Do you know anything about icebergs? You probably only read about it in a magazine or on your phone. So let's take it a step further. An iceberg is a large area of mountain ice that has escaped from a glacier or ice shelf and is floating freely in the ocean.


As glaciers drift in the ocean, about 90 percent of their volume sinks below the surface of the water, so looking at the shape floating on the surface can't tell what it looks like underwater. Icebergs are not really mountains, but large chunks of ice floating in the ocean.


How do icebergs form?


A large mass of floating freshwater ice has fallen into the sea from the break-up of a glacier or polar ice sheet, usually around Greenland in North America.


Icebergs mostly form in the spring and summer, when warmer weather accelerates the rate at which glaciers or ice sheet edges break apart.


Some 10,000 icebergs are produced each year from the glaciers of western Greenland alone.

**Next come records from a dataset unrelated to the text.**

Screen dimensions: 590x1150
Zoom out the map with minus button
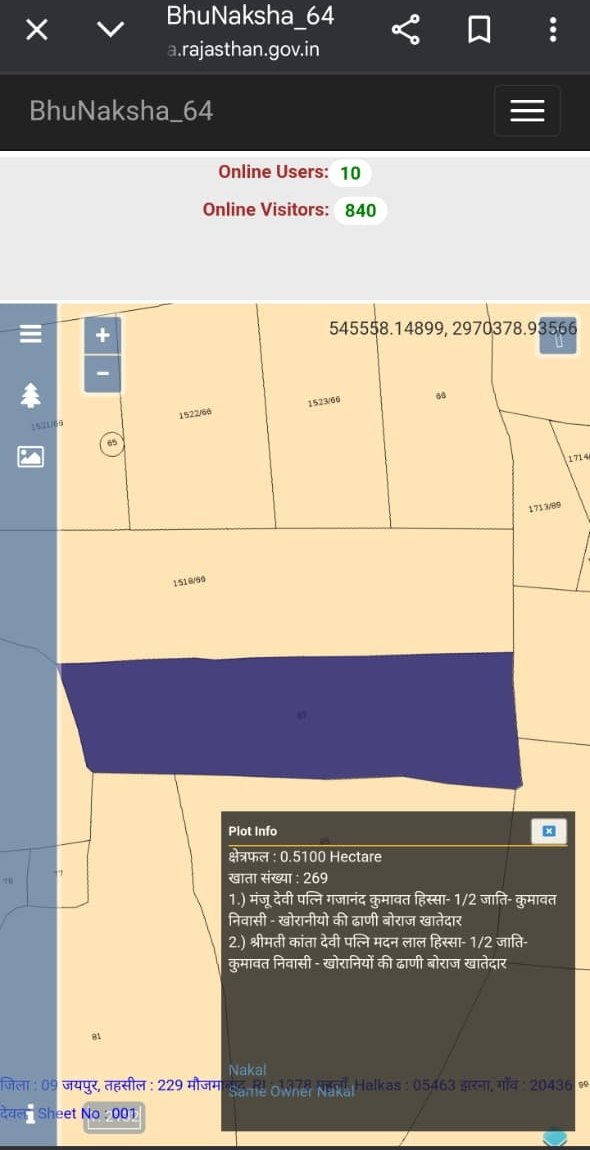tap(103, 373)
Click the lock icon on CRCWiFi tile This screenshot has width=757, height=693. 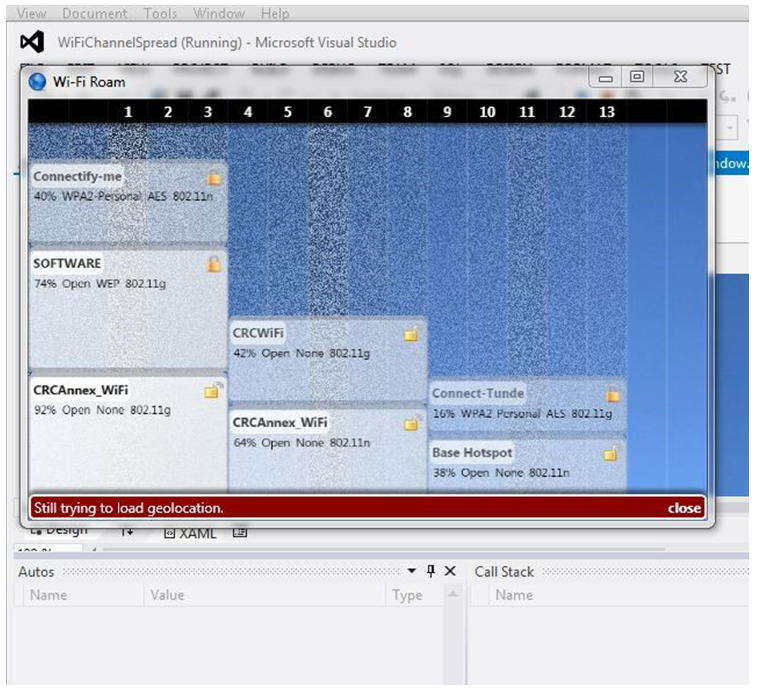411,335
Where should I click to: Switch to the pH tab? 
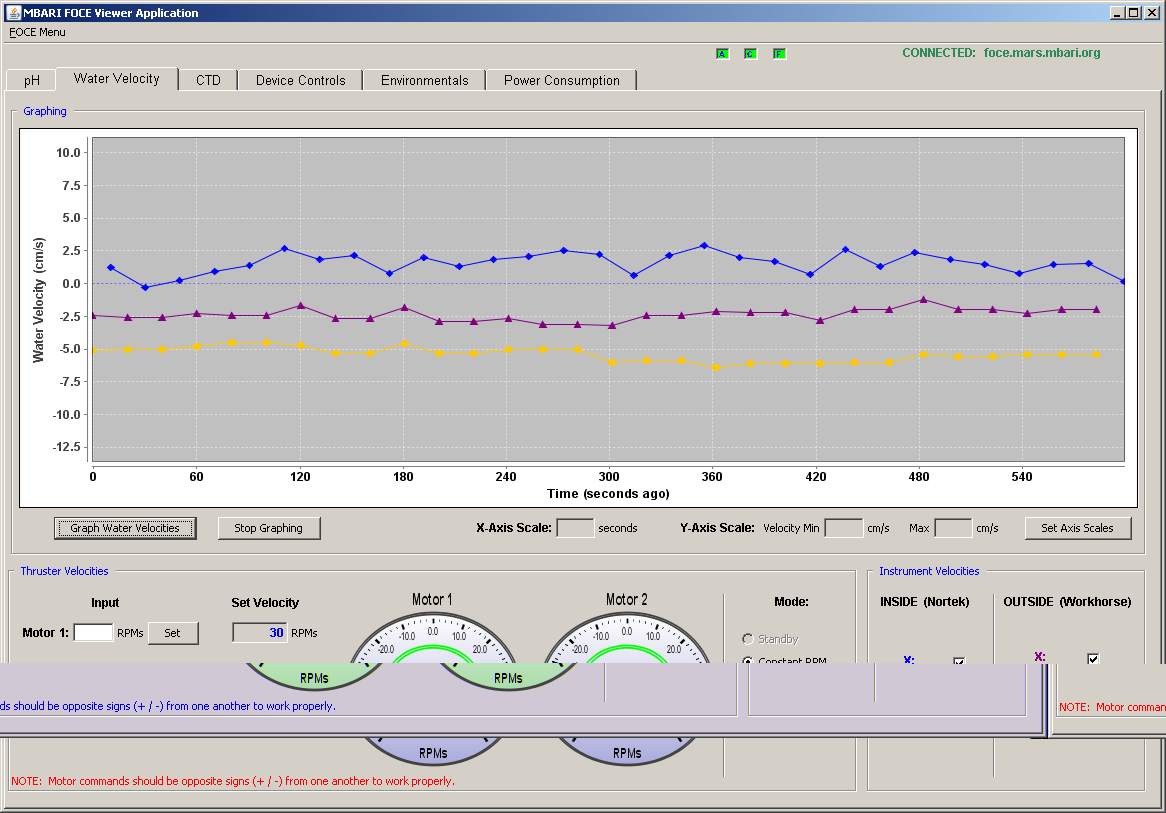31,80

Where a glacier or ice shelf meets the sea, the movement of ice and water causes the end of the glacier or ice sheet to break off into the sea and become an iceberg.


Ice food chain.


Icebergs look so pure. Over tens of thousands of years, as it drifted out to sea, it picked up many minerals from the air.


As it melts, the icebergs release nutrient-rich powder that feeds the phytoplankton, which in turn feeds the krill.


A lot of organic matter accumulates around icebergs, and the food chain goes all the way up to seabirds. There are an estimated 1,000 icebergs in the Weddell Sea, and their biological productivity is hard to measure.


Most krill near icebergs die naturally and sink to the bottom, taking with them the phytoplankton they eat and the carbon dioxide they absorb from the air.


More than 95 percent of Antarctica is covered by ice and snow all year round. The total amount of ice and snow is about 27 million cubic kilometers, accounting for more than 90 percent of the global total and 72 percent of the world's available fresh water.


It has enough fresh water to supply the world for 7,500 years. As a result, Antarctica is man's largest reservoir of fresh water, and it is rarely polluted and the water quality is very good.


Icebergs are dangerous: the bane of ships.


Icebergs may seem like wonderful things to us on the outside, but they don't seem so wonderful to people who sail at sea.


Icebergs are the bane of ships. In history, numerous ships have sunk because they hit icebergs, causing too much water in their cabins, including the "unsinkable" Titanic.


Although science and technology have largely prevented such incidents from happening, they still happen sometimes.


Icebergs are an extremely valuable source of fresh water, but we have no way to use them.